One cup of canned chickpeas, for instance, provides 1.1 milligrams of vitamin B6, while three ounces of roasted chicken breast supplies 0.5 milligrams.
Most dietary supplements also tend to contain more than what you need in a day — for some B6 supplements on the market, for example, it can be about 20 to 200 times as much. Taking such high doses of B6 supplements probably won’t cause any negative side effects in the short term, Dr. Tucker said, but the National Institutes of Health recommends that adults take no more than 100 milligrams per day. Taking much more than that, about 1,000 milligrams or more each day for long periods of time, could cause weakness, numbness and pain in the hands and feet; loss of muscle control; and nausea, though most symptoms subside once you stop taking such high doses.
Experts say that if you’re concerned you’re not getting enough vitamin B6 in your diet, ask your doctor for a blood test.
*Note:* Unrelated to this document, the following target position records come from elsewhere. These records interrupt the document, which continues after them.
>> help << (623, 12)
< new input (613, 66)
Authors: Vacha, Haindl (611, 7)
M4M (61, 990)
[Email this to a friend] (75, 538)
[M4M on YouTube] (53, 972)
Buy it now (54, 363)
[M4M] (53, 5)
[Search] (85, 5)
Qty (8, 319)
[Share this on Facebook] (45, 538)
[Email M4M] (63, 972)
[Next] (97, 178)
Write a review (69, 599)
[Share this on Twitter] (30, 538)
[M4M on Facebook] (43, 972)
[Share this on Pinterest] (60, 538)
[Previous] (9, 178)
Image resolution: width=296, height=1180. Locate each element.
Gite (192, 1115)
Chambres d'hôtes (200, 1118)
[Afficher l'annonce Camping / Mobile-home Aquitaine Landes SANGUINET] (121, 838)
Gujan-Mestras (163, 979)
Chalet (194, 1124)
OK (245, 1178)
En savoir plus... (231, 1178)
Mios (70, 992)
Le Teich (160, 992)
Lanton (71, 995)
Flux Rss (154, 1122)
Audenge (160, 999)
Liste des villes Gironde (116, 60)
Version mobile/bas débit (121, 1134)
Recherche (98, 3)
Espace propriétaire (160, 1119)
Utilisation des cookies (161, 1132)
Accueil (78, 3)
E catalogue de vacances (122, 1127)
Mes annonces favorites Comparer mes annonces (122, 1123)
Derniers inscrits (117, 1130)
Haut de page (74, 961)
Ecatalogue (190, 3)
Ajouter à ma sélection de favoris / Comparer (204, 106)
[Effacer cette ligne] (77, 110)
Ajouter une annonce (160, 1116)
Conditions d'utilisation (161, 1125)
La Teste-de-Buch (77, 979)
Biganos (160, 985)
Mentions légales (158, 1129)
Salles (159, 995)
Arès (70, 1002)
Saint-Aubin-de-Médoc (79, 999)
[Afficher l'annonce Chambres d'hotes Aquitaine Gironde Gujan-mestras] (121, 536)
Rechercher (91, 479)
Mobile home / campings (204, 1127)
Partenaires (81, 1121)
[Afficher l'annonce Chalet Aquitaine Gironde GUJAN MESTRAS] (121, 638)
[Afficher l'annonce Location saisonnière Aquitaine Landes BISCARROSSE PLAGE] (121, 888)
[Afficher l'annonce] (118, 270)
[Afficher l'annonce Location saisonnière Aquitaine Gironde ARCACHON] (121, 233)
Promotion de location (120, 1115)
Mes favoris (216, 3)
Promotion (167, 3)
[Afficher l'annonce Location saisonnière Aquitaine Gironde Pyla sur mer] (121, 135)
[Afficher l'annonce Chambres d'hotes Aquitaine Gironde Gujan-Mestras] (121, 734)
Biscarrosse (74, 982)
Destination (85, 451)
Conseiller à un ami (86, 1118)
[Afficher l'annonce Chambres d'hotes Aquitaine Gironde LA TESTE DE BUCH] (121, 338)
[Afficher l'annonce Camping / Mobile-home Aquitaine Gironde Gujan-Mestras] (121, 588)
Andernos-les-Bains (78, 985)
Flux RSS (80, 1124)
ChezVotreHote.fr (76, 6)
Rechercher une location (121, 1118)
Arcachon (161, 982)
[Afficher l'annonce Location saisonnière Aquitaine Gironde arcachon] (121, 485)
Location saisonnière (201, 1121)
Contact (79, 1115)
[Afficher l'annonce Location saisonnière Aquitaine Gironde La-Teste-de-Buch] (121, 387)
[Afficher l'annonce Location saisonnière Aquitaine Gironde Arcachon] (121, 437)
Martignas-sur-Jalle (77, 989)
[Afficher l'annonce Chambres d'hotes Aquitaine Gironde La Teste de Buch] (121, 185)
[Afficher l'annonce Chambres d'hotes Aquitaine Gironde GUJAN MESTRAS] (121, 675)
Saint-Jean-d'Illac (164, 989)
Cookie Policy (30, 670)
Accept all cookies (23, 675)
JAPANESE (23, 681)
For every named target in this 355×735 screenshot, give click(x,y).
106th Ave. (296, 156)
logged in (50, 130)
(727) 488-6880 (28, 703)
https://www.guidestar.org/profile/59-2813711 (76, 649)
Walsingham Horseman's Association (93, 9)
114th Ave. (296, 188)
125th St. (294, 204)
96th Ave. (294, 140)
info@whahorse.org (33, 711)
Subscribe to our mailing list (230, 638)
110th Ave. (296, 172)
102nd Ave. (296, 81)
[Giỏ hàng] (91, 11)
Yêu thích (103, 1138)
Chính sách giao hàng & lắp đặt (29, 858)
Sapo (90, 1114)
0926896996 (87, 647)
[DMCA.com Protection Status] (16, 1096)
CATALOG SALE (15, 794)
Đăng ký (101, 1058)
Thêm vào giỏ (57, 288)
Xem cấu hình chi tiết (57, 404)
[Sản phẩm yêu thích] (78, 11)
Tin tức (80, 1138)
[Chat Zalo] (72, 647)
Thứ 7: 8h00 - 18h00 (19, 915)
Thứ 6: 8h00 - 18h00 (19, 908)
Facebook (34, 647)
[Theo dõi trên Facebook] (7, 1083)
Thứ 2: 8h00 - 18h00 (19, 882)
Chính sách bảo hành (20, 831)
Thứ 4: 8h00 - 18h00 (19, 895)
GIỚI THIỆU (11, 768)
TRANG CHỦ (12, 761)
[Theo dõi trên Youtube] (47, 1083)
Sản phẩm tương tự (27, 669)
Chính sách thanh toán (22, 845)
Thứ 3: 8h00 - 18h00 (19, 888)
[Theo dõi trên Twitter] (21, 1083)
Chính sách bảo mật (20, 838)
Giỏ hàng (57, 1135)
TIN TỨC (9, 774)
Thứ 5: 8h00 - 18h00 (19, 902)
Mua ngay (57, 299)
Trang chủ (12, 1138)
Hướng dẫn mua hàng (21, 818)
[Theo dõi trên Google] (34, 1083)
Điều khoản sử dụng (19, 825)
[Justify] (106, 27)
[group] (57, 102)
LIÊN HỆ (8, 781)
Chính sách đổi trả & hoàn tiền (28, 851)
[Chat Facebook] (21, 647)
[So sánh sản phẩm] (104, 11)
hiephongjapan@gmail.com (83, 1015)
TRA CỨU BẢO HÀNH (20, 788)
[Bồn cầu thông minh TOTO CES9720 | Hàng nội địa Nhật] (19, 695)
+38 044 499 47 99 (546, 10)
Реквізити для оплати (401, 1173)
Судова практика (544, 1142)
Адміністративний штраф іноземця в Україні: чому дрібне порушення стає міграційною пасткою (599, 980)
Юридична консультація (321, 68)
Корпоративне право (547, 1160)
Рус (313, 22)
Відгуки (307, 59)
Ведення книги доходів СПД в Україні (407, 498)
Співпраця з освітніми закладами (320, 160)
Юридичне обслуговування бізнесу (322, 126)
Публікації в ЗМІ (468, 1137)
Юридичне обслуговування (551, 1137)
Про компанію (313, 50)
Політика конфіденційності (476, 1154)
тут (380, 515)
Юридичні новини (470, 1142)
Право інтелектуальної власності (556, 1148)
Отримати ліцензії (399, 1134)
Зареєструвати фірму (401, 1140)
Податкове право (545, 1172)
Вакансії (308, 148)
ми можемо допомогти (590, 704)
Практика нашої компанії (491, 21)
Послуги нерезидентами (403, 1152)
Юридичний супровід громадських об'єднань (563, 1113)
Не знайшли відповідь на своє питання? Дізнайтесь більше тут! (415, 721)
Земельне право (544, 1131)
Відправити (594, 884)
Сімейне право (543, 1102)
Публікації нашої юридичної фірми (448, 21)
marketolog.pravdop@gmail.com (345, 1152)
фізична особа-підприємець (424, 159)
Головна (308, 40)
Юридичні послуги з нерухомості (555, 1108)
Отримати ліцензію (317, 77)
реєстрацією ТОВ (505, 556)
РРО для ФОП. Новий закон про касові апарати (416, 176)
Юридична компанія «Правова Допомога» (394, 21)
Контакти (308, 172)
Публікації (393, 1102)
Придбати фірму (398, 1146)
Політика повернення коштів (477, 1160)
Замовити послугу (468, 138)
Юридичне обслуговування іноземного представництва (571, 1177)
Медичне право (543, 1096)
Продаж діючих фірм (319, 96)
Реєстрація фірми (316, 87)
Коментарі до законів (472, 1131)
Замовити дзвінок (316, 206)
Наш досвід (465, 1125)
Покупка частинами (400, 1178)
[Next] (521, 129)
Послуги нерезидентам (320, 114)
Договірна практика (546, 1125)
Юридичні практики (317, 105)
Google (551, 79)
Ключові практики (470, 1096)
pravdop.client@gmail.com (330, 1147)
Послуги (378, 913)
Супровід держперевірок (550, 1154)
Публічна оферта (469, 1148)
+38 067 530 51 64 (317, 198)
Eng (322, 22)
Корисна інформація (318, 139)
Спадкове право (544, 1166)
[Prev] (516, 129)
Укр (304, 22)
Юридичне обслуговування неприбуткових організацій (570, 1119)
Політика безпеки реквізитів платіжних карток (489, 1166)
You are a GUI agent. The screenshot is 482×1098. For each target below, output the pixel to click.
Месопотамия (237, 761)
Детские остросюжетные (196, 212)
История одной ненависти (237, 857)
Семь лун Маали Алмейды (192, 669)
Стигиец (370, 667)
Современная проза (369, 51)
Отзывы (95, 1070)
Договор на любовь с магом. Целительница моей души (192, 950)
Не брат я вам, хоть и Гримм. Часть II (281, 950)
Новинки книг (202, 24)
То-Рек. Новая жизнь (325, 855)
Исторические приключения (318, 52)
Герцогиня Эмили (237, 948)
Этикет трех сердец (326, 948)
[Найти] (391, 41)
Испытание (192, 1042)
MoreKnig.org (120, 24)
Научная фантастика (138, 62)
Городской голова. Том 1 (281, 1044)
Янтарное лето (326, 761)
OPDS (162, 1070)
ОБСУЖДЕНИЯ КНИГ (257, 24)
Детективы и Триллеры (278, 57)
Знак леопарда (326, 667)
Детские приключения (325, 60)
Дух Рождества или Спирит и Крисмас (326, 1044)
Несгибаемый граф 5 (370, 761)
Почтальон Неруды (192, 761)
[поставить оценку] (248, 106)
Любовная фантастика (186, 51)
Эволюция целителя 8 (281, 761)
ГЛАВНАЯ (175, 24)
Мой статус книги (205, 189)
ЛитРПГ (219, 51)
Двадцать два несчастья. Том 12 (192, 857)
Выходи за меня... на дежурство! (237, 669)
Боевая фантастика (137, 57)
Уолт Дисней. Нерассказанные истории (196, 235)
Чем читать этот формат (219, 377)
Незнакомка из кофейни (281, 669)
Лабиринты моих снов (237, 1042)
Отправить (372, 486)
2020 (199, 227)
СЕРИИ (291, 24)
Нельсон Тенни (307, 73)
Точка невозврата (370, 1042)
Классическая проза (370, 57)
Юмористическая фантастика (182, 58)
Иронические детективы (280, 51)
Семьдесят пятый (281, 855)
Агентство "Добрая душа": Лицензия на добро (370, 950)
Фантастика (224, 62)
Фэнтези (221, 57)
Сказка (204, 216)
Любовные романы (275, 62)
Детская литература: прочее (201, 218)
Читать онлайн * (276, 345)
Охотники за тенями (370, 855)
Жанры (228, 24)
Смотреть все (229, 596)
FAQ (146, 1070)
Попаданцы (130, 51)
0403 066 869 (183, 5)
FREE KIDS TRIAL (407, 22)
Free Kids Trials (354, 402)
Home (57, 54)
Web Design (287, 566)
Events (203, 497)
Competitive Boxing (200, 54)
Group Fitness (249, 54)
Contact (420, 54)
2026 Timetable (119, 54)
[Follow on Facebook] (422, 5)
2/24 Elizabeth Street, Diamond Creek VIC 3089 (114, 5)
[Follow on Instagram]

If you are borderline or mildly deficient, you may have only minor symptoms, or none at all, and no complications. But if the deficiency becomes severe or prolonged, that could lead to more serious conditions, like microcytic anemia, depression, confusion, fatigue and weakened immunity, which can clear up after B6 levels are restored.
Certain medications or lifestyle habits may also contribute to a B6 deficiency. “The diabetes medication metformin, some hypertension medications, certainly alcohol, tend to cause loss of B6 in the body so that you end up retaining less B6 than you need,” Dr. Tucker said. Heavy drinkers, smokers and those who are taking certain medications should be much more mindful of their B6 levels, she added. People with kidney or malabsorption syndromes like chronic kidney disease, celiac disease, ulcerative colitis or Crohn’s disease may also be prone to B6 deficiency.
Keep in mind that those who are deficient in B6 also tend to be deficient in other B vitamins, Dr. Tucker said, so if you need to supplement your diet, you may be better served by taking a B-complex supplement, which usually contains all eight of the B vitamins in one dose.
But if you’re not deficient, Dr. Tucker added, you probably don’t need to take a supplement.
“I would always endorse a food-first approach,” Ms. Eastwood agreed. “If you are perhaps feeling more fatigued, you don’t feel quite yourself, and you’re aware that you maybe don’t eat a lot of food that contains B6,” then that might indicate you need to turn to more B6-rich foods.